Sequence length of FASTA file

cucurbit picture cucurbit · Jun 2, 2014 · Viewed 18.5k times · Source

I have the following FASTA file:

>header1
CGCTCTCTCCATCTCTCTACCCTCTCCCTCTCTCTCGGATAGCTAGCTCTTCTTCCTCCT
TCCTCCGTTTGGATCAGACGAGAGGGTATGTAGTGGTGCACCACGAGTTGGTGAAGC
>header2
GGT
>header3
TTATGAT

My desired output:

>header1
117
>header2
3
>header3
7
# 3 sequences, total length 127.

This is my code:

awk '/^>/ {print; next; } { seqlen = length($0); print seqlen}' file.fa

The output I get with this code is:

>header1
60
57
>header2
3
>header3
7

I need a small modification in order to deal with multiple sequence lines.

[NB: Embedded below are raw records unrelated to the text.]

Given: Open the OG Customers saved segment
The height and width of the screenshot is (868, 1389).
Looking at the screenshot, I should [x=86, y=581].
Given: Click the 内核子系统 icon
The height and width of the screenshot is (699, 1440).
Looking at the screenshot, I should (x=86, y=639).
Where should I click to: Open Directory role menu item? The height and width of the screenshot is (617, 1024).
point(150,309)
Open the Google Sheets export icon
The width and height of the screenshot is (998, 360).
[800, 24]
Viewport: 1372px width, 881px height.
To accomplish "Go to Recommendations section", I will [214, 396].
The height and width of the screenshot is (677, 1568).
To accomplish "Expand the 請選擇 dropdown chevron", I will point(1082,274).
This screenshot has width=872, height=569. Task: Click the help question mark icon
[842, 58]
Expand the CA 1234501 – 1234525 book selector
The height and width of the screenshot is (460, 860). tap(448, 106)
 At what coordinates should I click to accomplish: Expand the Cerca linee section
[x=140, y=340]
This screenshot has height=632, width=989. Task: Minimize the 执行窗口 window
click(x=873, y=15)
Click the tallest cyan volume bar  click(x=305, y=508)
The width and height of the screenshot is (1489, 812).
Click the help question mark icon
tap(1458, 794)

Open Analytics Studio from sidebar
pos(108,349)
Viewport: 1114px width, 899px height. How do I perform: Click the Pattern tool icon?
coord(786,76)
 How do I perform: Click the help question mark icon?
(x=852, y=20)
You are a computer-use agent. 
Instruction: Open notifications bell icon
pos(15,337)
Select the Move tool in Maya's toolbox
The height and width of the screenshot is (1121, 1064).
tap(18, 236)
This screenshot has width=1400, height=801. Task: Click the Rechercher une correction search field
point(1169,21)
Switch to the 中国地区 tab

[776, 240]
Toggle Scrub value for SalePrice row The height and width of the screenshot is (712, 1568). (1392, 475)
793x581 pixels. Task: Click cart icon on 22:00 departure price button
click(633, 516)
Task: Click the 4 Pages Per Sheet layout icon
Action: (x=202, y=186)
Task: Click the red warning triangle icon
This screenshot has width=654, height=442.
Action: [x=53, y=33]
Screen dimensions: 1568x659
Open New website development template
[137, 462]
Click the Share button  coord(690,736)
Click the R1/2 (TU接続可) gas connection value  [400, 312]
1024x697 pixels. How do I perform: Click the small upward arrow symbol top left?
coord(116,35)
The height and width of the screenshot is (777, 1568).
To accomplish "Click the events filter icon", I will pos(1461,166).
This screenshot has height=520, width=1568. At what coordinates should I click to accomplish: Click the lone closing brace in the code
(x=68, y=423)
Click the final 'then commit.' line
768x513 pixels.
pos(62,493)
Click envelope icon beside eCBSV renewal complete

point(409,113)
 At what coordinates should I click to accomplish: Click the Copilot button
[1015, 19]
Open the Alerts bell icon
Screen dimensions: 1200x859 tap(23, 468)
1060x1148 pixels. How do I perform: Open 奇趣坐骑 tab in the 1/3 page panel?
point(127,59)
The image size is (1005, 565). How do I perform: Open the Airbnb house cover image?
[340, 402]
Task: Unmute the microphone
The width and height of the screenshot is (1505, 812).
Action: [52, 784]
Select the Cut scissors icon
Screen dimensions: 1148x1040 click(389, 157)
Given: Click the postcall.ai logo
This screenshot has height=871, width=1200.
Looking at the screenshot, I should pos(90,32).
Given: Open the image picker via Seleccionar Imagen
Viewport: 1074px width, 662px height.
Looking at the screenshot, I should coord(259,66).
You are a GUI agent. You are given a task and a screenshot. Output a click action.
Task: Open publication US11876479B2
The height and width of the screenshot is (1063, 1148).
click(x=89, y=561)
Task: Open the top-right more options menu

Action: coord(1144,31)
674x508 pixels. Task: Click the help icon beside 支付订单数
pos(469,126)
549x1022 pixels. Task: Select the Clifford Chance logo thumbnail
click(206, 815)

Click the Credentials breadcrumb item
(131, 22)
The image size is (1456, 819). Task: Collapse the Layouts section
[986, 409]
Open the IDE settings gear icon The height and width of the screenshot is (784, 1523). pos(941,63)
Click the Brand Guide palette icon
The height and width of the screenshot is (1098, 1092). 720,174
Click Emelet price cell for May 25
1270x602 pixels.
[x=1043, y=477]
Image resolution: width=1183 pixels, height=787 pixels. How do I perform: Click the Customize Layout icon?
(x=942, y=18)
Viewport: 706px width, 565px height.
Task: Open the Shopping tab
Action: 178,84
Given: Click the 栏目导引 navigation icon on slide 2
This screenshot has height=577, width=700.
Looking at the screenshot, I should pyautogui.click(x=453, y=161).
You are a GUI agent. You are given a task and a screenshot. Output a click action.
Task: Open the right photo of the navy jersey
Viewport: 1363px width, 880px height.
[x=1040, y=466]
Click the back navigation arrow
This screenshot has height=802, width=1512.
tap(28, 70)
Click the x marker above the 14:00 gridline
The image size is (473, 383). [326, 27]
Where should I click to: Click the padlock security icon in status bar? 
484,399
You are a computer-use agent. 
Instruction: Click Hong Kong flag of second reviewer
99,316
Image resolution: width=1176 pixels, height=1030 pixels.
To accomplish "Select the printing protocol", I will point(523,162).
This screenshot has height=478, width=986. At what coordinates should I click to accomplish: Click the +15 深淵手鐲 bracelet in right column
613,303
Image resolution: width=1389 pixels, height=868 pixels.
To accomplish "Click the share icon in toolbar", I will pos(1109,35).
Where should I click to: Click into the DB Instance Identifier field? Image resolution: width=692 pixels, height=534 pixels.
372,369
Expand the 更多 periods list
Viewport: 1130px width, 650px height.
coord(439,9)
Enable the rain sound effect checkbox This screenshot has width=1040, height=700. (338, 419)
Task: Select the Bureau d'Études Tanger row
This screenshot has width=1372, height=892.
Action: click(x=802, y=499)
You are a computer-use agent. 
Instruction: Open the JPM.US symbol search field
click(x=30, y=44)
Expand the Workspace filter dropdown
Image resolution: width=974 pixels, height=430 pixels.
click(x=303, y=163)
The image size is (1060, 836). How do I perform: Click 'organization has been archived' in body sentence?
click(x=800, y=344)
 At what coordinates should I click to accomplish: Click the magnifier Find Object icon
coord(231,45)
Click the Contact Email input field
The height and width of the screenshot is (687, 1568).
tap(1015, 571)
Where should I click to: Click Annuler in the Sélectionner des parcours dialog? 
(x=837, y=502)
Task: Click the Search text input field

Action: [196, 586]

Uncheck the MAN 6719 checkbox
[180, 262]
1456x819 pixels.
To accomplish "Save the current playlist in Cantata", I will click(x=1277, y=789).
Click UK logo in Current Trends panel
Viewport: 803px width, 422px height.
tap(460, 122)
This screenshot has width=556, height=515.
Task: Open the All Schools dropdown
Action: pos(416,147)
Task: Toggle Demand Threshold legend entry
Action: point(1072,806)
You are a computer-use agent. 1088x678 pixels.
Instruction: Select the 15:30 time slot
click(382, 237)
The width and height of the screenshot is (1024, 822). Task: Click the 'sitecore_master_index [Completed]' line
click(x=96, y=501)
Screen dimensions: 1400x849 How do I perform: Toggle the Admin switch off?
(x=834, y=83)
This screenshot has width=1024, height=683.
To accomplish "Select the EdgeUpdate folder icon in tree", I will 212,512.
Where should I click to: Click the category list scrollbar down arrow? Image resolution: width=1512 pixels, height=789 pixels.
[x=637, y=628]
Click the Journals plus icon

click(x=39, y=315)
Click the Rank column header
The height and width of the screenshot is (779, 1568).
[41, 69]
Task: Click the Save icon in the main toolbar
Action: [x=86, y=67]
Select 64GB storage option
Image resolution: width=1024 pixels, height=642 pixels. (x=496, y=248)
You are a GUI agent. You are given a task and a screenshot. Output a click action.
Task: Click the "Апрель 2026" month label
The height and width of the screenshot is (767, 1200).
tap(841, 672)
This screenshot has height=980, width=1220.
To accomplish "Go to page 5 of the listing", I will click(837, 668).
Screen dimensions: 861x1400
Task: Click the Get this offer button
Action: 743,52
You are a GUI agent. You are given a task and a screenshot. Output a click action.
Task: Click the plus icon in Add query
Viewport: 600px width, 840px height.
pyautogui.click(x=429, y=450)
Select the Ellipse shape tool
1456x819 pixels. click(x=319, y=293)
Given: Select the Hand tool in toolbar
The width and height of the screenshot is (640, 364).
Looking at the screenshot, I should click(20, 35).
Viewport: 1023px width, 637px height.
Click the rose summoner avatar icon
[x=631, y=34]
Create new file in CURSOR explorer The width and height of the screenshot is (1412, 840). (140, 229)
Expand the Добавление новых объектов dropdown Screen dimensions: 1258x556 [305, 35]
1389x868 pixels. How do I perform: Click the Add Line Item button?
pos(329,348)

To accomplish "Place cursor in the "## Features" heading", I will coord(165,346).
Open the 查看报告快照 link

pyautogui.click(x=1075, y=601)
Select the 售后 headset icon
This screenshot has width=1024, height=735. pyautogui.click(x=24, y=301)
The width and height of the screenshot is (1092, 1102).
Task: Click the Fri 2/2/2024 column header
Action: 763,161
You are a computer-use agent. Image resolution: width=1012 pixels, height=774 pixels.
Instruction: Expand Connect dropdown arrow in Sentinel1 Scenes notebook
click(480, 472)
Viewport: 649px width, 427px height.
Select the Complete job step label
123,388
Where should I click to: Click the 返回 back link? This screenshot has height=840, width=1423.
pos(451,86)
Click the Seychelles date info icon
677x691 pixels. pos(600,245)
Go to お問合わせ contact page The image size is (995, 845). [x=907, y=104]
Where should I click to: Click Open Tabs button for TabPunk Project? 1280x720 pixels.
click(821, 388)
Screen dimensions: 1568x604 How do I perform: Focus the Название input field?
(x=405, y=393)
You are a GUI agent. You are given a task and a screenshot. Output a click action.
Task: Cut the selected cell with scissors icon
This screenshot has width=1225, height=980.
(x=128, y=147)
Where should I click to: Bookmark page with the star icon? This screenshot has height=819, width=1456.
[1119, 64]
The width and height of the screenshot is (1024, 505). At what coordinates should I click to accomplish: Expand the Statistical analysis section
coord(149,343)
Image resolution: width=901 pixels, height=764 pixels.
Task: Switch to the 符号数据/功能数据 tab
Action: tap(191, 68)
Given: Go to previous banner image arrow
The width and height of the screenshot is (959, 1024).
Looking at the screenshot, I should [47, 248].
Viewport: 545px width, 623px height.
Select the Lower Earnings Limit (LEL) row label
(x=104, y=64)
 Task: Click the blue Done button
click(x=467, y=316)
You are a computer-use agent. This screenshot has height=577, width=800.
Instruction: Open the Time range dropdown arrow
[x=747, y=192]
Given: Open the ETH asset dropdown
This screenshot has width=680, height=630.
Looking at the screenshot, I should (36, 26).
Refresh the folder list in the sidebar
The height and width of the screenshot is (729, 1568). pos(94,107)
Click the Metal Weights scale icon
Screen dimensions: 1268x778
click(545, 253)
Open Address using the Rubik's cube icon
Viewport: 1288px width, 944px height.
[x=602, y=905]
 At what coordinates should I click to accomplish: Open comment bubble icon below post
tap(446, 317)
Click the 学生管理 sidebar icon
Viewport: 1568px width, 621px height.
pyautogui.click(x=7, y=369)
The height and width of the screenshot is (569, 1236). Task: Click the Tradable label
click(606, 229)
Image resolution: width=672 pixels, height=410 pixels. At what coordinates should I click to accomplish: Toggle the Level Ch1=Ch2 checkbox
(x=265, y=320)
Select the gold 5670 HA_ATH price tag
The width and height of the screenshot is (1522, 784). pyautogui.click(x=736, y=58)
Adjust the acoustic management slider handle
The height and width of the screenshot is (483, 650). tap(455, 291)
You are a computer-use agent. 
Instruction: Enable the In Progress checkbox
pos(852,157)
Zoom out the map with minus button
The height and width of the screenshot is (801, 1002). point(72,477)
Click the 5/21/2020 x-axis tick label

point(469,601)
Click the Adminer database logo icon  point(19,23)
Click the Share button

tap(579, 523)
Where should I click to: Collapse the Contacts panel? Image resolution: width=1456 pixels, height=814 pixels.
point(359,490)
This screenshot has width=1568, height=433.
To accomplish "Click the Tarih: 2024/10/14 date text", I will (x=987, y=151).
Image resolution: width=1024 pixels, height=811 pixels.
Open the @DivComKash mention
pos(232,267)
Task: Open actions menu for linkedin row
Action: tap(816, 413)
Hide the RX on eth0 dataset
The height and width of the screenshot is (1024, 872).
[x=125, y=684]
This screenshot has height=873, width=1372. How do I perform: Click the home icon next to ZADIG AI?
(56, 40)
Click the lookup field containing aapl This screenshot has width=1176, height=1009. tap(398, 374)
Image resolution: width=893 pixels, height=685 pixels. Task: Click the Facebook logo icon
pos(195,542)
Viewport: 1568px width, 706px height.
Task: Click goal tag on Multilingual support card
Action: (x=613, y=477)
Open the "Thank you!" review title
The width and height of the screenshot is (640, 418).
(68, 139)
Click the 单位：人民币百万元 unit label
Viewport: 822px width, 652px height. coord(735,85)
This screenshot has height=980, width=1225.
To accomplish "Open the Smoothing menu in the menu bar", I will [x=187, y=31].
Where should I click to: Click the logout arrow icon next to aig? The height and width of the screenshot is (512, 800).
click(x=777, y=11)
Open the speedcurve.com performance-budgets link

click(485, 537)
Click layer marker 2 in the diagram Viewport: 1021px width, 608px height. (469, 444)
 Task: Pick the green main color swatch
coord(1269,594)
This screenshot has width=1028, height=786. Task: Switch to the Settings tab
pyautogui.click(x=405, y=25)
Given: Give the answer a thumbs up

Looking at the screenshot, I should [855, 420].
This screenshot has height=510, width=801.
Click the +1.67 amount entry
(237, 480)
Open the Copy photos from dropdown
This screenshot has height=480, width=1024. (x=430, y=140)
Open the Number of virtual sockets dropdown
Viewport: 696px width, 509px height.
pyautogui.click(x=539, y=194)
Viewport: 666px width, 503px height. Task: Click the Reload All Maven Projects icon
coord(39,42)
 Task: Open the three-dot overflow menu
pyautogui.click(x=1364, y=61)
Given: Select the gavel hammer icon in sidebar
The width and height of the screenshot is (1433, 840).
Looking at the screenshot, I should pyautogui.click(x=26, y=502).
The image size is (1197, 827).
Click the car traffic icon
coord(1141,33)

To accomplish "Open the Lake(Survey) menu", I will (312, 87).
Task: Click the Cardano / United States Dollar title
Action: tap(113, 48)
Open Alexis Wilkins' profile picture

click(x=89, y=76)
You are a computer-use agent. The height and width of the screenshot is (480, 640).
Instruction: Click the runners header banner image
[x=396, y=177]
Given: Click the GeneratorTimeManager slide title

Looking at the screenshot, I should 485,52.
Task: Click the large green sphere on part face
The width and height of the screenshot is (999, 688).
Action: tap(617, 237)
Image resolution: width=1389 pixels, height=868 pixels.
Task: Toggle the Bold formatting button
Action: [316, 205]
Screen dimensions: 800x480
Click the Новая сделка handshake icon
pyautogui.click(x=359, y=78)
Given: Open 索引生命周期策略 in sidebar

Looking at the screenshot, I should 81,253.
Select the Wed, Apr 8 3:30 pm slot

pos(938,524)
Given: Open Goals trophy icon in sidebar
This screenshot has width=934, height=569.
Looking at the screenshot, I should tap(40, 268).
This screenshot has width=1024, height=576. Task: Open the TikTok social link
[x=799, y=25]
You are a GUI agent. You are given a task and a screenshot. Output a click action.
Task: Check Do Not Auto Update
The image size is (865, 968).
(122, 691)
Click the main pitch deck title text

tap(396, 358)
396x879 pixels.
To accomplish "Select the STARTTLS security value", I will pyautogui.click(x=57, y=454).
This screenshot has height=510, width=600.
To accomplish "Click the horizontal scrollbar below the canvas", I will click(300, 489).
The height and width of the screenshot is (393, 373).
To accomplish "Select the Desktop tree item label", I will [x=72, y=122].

I also need a way to have the total sequences and total length. Any suggestion will be welcome... In bash or awk, please. I know that is easy to do it in Perl/BioPerl and actually, I have a script to do it in those ways.

Answer

Juan Diego Godoy Robles picture Juan Diego Godoy Robles · Jun 2, 2014

An awk / gawk solution can be composed by three stages:

  1. Every time header is found these actions should be performed:

    • Print previous seqlen if exists.
    • Print tag.
    • Initialize seqlen.
  2. For the sequence lines we just need to accumulate totals.
  3. Finally at the END stage we print the remnant seqlen.

Commented code:

awk '/^>/ { # header pattern detected
        if (seqlen){
         # print previous seqlen if exists 
         print seqlen
         }

         # pring the tag 
         print

         # initialize sequence
         seqlen = 0

         # skip further processing
         next
      }

# accumulate sequence length
{
seqlen += length($0)
}
# remnant seqlen if exists
END{if(seqlen){print seqlen}}' file.fa

A oneliner:

awk '/^>/ {if (seqlen){print seqlen}; print ;seqlen=0;next; } { seqlen += length($0)}END{print seqlen}' file.fa

For the totals:

awk '/^>/ { if (seqlen) {
              print seqlen
              }
            print

            seqtotal+=seqlen
            seqlen=0
            seq+=1
            next
            }
    {
    seqlen += length($0)
    }     
    END{print seqlen
        print seq" sequences, total length " seqtotal+seqlen
    }' file.fa